--- Document section ---

- 01 Jul , 2016
- by Vikrant Singh
- 0 comments
- 853 Views
The internet exploded on the 23rd of June following the news that the UK would leave the European Union, with big players like Google, Microsoft, and IBM got pummeled by a tech stock loss of 4-5%. Brexit is almost certainly bad news for smaller tech companies and startups — in a poll taken before the referendum, 90% of respondents in the UK tech sector opposed leaving the EU.
While the tech sector may not be hit as hard, there are some big reasons that the Brexit will make not just GB, but Europe, a harder place to start or run a successful tech company.
Workers from EU member states are of prime importance to UK tech startups. That’s because there just aren’t enough UK graduates with the tech know-how to fill positions in development and engineering. Leaving the EU adds new barriers to immigration and recruiting, which would be particularly burdensome for small companies.
Barriers in Trade
Amazon was taken to the whipping post on Brexit day, losing more than 3%. It has long used the UK as a shipping hub for the rest of Europe, with distribution centers roughly evenly divided between the U.K. and Germany. It has invested more than $6.3 billion in the UK.
Proponents of the Brexit have said the U.K. could remain in the European open market. But that would require complying with EU rules, a likely political nonstarter for the incoming Leave government. Moreover, there’s the chance the EU will want to make an example of the UK, isolating it to discourage other countries from leaving the Union. That could force the likes of Amazon to rethink their entire European strategy.
UK in general has a more relaxed attitude to data privacy, while Europe has thrown up repeated barriers to the operation of companies like Google.
But in the bigger picture, Brexit could be bad even if the U.K. ends up with more tech-friendly rules. Perhaps the most magical word in tech is “scalability.” Offering the same product or service across many markets keeps marginal costs low and profits high. Brexit, by fragmenting the market, is almost certain to throttle digital scalability and, thus, profits.

--- Task goal ---
According to the Brexit article, what percentage of UK tech-sector respondents opposed leaving the EU in a poll taken before the referendum?

--- Dataset excerpt ---
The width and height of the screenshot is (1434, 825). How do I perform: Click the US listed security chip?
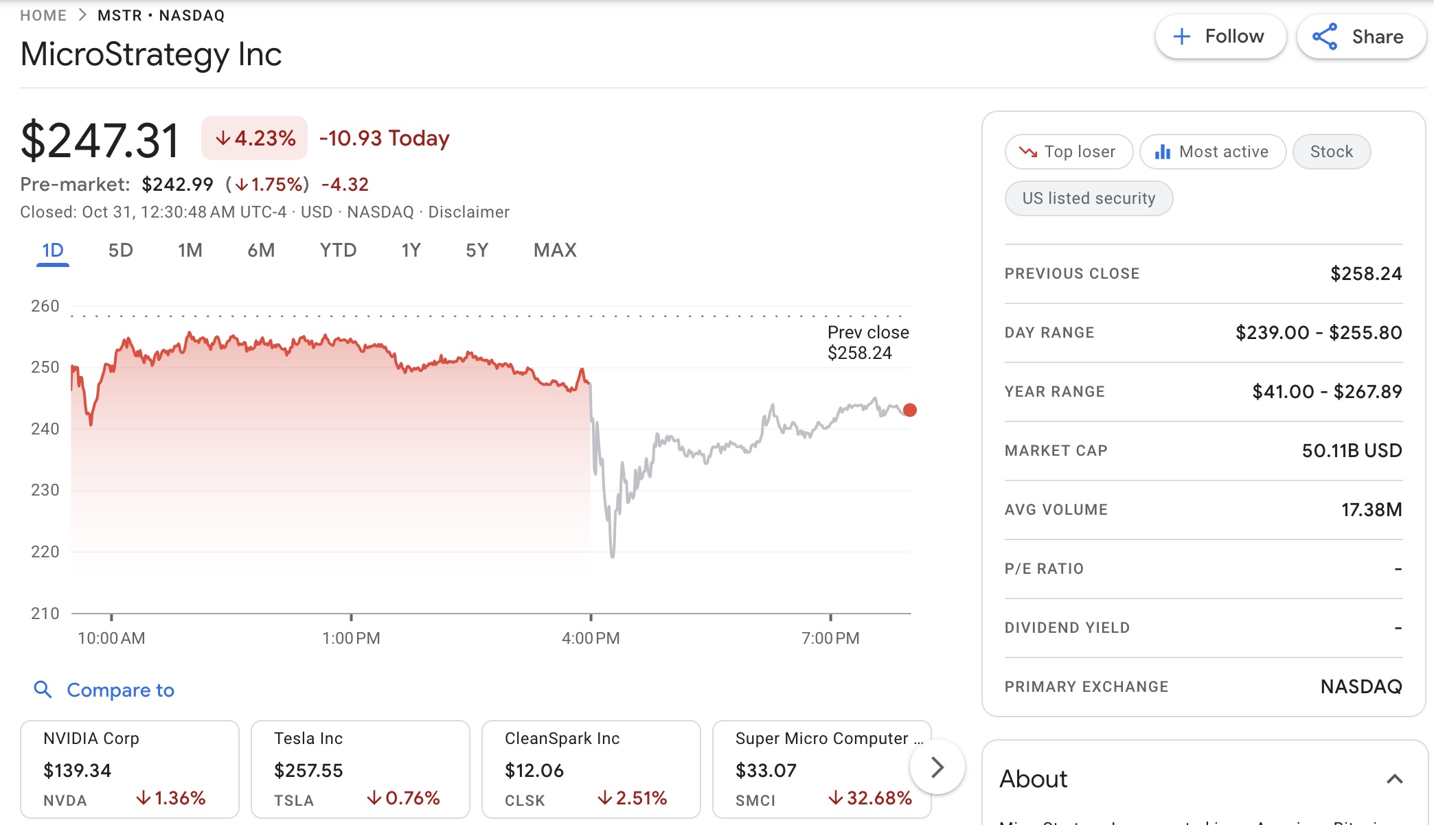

--- Answer to this task ---
90%